La seguridad es primordial antes de comenzar cualquier tarea relacionada con el gas. El primer paso fundamental es cortar la alimentación de gas. Si tu estufa tiene una llave de corte individual, ciérrala completamente girándola en sentido contrario a las agujas del reloj. En caso contrario, debes cerrar la válvula principal de la vivienda. Para asegurar que no queden residuos peligrosos, espera unos minutos y usa un detector de gas o jabón con agua para revisar que no haya fugas en las conexiones. Una vez confirmada la seguridad, apoya la estufa sobre una superficie protegida por una manta o cartón grueso para evitar arañazos y protege el suelo.
El desmontaje requiere paciencia y las herramientas adecuadas: un juego de llaves combinadas (normalmente de 7/16 a 1/2), pinzas universales y un destornillador plano. Desconecta los cables eléctricos que alimentan el encendedor piezoeléctrico o la resistencia, si es el caso, haciendo una foto previa para recordar su posición. A continuación, retira las parrillas y las rejillas de apoyo. El quemador suele estar sujeto por un muelle de retorno o un simple encaje; utiliza las pinzas para retirar el muelle con cuidado, ya que puede lanzarse con fuerza. Saca el quemador viejo limpiando cualquier residuo carbonoso acumulado en el cuerpo de la estufa.

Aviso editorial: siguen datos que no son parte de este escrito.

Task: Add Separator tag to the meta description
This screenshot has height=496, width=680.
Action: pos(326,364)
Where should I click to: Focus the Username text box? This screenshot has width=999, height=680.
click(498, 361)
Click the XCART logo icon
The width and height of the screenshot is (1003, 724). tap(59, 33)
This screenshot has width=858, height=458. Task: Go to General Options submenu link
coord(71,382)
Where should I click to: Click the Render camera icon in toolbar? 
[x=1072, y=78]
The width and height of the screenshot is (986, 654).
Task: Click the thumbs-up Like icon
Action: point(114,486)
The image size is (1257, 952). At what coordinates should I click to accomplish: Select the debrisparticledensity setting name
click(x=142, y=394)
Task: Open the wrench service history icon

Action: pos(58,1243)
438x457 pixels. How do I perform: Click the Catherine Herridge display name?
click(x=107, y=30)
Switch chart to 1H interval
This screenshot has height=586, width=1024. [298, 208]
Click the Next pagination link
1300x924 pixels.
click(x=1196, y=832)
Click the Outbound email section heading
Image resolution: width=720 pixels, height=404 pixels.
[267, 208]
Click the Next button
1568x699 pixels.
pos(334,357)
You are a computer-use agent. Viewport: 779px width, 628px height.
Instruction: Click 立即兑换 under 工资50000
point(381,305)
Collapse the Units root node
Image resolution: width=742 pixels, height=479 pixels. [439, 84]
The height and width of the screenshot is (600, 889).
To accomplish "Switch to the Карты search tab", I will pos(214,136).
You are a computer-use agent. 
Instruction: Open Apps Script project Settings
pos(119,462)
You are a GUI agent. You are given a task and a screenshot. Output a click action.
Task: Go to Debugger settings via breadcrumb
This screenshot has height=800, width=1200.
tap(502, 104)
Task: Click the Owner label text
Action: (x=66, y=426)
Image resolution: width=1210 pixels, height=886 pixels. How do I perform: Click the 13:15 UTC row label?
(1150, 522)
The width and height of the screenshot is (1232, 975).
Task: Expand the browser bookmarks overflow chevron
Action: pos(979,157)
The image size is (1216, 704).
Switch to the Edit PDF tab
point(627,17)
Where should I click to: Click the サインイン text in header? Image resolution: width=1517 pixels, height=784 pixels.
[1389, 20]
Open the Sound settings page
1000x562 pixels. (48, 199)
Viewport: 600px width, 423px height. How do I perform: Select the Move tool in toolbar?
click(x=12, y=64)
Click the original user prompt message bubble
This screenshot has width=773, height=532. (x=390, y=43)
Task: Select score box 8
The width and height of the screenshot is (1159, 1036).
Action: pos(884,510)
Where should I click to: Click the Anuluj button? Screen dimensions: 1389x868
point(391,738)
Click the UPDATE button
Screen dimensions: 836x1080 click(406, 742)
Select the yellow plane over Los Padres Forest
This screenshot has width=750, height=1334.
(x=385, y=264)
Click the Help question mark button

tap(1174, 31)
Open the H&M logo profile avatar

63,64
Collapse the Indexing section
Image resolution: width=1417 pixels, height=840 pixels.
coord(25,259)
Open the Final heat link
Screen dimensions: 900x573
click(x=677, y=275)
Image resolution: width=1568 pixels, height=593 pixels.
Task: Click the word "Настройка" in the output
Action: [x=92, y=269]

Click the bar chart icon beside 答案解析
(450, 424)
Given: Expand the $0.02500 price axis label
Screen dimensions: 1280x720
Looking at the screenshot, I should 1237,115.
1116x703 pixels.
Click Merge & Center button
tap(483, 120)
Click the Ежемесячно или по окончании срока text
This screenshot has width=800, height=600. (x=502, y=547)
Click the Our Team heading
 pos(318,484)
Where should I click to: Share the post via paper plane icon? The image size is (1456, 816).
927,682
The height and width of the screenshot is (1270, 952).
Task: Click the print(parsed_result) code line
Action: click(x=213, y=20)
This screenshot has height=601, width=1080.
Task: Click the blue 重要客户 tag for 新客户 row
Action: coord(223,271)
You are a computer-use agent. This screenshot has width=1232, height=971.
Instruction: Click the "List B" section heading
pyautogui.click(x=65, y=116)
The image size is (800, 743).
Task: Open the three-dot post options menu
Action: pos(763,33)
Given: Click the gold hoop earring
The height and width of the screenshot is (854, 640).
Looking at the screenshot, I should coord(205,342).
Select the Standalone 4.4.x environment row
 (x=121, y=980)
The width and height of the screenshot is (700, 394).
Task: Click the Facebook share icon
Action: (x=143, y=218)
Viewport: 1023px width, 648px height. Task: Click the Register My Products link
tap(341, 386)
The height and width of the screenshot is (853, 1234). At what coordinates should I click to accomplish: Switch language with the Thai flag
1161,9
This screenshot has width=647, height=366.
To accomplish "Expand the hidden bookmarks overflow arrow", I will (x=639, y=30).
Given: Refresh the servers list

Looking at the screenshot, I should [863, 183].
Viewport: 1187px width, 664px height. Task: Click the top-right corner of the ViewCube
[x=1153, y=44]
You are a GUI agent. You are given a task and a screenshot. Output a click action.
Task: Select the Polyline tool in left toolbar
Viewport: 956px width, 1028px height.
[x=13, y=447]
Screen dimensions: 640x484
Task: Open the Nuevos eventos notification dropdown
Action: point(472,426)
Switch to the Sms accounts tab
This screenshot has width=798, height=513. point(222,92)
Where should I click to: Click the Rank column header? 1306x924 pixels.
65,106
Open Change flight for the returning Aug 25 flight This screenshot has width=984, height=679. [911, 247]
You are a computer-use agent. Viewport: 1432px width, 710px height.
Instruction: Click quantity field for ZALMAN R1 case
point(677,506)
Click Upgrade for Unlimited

La instalación del nuevo componente debe realizarse con extrema meticulosidad para garantizar un funcionamiento eficiente y seguro. Verifica que el nuevo quemador sea exactamente del mismo modelo o compatible, comprobando el número de orificios, el diámetro central y la conexión a la boquilla (mezcladora). Antes de colocarlo, limpia minuciosamente la zona de encaje con un paño seco para eliminar polvo o grasas que puedan obstruir el flujo del gas. Coloca el nuevo muelle de retorno en su sitio con firmeza y asienta el quemador en su alojamiento hasta que quede perfectamente recto y centrado; una mala alineación provoca llamas irregulares o amarillas.
Reconecta los cables eléctricos si corresponde, asegurándote de que los contactos estén limpios y bien apretados. Vuelve a colocar las rejillas y las parrillas en su posición original. Abre la llave de gas lentamente y repite el proceso de detección de fugas con espuma jabonosa en todas las uniones. No debes usar fuego directo para detectar fugas, es extremadamente peligroso. Enciende los fuegos uno a uno, verificando que la llama sea azul uniforme en todo su perímetro. Si notas olor a gas, apagalo inmediatamente, ventila el área y no vuelvas a encender hasta haber resuelto la fuga.
Cambiarte el quemador de la estufa es una tarea de mantenimiento intermedio que, realizada con las precauciones adecuadas, puede alargar la vida útil de tu electrodoméstico y mejorar su eficiencia. Recuerda que si tras la instalación persisten problemas como llamas inestables, olores a gas o dificultad en el encendido, lo más recomendable es contactar con un técnico cualificado para evitar riesgos mayores. La prevención y la limpieza regular son tus mejores aliadas.